When discussing the UK’s new admiration for Danish-style immigration policies, Henriette says, “Strategically, it’s smart. But that doesn’t make it morally right.”
She argues that Sir Keir Starmer’s approach mirrors the Danish Social Democrats’ shift toward stricter policies in order to win over centrist and conservative voters. She notes how the recent Danish elections showcase a growing divide similar to the UK’s post-Brexit landscape: multicultural cities leaning left, rural areas voting for parties promising stricter controls.
“In big cities like Copenhagen, people live with multiculturalism. They benefit from it,” she tells me. “But often the people making the strictest decisions are the ones with the least exposure to diversity.” “It’s not just migrants voting. It’s everyone who lives around them.”
“Migration policy is not just about managing numbers - it is about the lives shaped by those policies.”

Consequences for Denmark and the UK
While Denmark’s strict migration strategy has been effective, with asylum applications in Denmark at their lowest level in over forty years (since May 2025), this hard line has not been without domestic unrest and consequences. This can be seen in ongoing debates targeting “parallel societies”, allowing states to demolish or sell housing in areas where at least half the residents have a “non-Western” background. This hostile environment could have dimmed any sort of attraction that Denmark has, similarly to how Brexit lessened the appeal in the UK.

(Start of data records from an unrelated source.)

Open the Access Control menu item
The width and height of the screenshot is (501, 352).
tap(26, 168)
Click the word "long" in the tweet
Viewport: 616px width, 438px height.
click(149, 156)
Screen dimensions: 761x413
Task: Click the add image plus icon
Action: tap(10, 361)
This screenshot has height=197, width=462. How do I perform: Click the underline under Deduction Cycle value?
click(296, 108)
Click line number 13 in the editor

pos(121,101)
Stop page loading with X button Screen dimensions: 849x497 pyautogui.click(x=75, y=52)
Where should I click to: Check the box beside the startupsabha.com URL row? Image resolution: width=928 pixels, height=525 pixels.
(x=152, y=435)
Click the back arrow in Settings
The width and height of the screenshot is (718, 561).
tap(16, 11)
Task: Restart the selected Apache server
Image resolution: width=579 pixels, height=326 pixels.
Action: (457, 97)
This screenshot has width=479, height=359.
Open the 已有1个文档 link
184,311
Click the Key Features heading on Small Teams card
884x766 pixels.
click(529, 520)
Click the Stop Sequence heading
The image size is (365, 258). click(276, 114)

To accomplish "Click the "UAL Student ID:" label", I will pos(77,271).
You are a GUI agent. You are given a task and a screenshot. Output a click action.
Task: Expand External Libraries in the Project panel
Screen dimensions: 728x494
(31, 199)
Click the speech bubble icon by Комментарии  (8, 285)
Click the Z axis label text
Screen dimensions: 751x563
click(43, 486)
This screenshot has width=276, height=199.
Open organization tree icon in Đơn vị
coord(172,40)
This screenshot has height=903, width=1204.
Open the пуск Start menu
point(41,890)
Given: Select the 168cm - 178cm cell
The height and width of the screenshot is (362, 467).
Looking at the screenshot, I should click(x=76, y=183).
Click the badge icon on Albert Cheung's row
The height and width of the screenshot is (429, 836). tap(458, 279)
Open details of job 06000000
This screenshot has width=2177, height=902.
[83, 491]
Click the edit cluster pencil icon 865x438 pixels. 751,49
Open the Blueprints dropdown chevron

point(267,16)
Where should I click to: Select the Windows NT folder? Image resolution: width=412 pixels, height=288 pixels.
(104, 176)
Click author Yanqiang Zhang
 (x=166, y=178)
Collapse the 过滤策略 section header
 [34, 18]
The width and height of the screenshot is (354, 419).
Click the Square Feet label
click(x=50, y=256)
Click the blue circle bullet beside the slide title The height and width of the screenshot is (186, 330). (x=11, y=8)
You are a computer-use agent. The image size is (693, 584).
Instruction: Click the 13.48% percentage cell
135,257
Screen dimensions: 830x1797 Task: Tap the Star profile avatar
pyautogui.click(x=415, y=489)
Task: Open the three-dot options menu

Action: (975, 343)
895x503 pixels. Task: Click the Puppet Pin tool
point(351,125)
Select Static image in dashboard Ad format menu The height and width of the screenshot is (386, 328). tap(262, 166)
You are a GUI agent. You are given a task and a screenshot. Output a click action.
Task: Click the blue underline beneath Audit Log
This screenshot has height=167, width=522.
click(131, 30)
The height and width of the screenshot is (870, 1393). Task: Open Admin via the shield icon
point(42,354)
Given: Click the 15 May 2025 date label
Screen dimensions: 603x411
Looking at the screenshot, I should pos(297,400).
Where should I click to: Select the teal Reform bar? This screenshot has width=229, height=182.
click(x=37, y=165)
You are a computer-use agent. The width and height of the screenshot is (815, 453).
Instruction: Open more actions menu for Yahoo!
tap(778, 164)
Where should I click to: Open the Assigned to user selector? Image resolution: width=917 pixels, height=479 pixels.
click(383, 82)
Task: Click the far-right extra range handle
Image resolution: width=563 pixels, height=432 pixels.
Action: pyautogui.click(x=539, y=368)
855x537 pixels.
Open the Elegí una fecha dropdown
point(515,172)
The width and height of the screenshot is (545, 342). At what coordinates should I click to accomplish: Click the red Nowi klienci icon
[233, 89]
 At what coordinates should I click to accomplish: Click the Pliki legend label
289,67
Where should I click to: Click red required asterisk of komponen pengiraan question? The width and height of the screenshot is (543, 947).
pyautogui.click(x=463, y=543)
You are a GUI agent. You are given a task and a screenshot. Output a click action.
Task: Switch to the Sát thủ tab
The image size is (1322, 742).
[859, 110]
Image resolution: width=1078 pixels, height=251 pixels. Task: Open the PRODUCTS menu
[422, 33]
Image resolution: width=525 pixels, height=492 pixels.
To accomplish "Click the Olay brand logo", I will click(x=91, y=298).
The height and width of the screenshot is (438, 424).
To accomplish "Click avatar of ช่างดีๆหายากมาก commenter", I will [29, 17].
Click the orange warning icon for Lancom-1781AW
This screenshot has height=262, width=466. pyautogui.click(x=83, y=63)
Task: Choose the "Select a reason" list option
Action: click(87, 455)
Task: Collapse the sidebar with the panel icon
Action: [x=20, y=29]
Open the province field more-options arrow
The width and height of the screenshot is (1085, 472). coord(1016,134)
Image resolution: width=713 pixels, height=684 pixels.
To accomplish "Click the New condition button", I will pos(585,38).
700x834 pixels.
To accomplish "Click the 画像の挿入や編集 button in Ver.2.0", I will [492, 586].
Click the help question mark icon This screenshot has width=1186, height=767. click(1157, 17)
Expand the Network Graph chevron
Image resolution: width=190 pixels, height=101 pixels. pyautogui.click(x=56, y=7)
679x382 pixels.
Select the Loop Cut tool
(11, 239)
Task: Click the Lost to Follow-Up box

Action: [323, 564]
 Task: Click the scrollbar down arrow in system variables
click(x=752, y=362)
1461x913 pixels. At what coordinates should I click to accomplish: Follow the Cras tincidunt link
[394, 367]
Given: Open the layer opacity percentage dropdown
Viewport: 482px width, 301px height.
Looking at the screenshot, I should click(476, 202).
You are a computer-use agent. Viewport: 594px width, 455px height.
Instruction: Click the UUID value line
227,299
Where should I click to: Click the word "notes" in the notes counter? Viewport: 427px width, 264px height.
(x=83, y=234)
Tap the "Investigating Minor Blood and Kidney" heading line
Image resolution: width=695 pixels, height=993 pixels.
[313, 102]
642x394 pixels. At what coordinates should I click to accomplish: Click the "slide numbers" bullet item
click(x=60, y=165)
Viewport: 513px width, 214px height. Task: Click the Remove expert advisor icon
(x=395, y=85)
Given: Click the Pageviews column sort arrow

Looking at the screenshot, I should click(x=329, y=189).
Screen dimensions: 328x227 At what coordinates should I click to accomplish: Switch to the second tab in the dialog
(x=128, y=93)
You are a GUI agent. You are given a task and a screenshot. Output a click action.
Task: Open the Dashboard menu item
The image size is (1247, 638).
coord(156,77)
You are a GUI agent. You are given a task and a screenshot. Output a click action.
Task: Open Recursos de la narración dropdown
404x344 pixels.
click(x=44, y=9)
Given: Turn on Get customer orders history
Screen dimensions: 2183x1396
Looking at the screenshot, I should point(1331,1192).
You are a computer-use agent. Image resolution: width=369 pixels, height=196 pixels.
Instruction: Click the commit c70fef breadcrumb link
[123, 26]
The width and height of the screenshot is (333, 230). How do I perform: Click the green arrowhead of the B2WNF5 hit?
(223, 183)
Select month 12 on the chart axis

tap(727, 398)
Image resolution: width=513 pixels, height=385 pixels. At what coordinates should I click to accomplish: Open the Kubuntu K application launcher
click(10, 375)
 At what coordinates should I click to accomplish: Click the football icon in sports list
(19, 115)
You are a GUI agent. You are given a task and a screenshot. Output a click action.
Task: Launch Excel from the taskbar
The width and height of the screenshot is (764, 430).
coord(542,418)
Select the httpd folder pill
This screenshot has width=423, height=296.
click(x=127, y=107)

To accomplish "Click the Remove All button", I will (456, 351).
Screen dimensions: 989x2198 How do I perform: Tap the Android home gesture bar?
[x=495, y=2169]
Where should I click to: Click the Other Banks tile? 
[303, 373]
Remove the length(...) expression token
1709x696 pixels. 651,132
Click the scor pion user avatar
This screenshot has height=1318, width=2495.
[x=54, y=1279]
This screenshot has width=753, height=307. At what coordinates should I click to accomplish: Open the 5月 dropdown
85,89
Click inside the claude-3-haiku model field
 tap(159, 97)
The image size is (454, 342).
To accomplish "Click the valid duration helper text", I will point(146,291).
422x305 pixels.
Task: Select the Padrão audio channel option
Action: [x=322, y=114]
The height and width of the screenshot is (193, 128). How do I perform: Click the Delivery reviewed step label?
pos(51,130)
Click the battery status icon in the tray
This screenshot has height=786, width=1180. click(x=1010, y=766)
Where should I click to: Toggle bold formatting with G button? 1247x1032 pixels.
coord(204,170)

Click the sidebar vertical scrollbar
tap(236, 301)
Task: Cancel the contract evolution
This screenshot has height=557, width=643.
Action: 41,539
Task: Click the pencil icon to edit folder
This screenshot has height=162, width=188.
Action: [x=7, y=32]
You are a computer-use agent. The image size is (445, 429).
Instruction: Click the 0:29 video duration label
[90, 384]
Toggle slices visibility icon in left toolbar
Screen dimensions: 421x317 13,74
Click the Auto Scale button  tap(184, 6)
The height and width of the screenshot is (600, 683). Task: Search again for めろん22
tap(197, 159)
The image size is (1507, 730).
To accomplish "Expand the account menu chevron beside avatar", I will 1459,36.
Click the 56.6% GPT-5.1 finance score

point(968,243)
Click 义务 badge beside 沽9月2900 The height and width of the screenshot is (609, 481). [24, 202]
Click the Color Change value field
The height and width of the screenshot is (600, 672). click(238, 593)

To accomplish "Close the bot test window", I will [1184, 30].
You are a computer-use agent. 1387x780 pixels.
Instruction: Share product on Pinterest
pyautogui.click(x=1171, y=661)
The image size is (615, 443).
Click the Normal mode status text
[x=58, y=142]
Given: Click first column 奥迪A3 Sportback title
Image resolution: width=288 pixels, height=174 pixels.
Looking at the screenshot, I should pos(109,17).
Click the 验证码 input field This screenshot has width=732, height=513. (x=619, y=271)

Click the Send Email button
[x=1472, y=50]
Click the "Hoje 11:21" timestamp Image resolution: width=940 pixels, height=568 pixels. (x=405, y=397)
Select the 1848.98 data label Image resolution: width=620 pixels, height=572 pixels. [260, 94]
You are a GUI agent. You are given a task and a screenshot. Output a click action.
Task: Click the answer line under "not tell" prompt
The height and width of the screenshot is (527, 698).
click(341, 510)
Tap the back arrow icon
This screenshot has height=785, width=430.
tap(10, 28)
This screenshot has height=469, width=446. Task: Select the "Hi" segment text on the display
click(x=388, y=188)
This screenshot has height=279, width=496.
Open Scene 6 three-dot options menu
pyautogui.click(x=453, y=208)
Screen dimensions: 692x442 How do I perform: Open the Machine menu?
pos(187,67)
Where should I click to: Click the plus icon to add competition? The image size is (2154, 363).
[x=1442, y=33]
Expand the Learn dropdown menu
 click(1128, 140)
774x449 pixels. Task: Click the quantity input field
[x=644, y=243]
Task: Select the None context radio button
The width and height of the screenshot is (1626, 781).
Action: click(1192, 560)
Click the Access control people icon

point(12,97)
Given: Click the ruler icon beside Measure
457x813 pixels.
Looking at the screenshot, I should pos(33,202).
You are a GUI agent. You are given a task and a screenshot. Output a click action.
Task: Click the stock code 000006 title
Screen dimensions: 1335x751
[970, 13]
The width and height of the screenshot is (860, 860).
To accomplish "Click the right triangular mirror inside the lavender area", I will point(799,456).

“It feels different now,” she says. “I don’t think people look at the UK the same way. The appeal isn’t what it used to be - I feel like it's put a dark mark on them.”
This begs the question: Should the UK be copying Denmark?
Michelle Pace, immigration scholar and professor in Global Studies, says the UK “should think twice” before doing so. In her book Un-welcome in Denmark, she highlights how a major shift occurred when changes to the Aliens Act allowed authorities to revoke refugee status if conditions in someone’s home country were deemed to have improved. In 2019, parliament introduced what has been widely called a “paradigm shift” in asylum policy, leading to reassessments of Syrians with temporary protection. Many Syrians have had their residency revoked, but could not be deported, instead being placed in restrictive departure centres. Pace describes how this is a “non-life — seemingly designed to push them to leave voluntarily.” Not only does this illustrate the brewing social unrest within Denmark, but the country has also faced criticism and backlash outside of Denmark.
As the UK increasingly looks to Denmark as a model, it risks importing not only policies but their consequences. Denmark’s system has succeeded in driving asylum applications to historic lows, yet at the cost of fostering a climate of fear and uncertainty for those living under it. As Pace writes, “Denmark’s story is a reminder that migration policy is not just about managing numbers — it is also about the lives shaped by those policies.”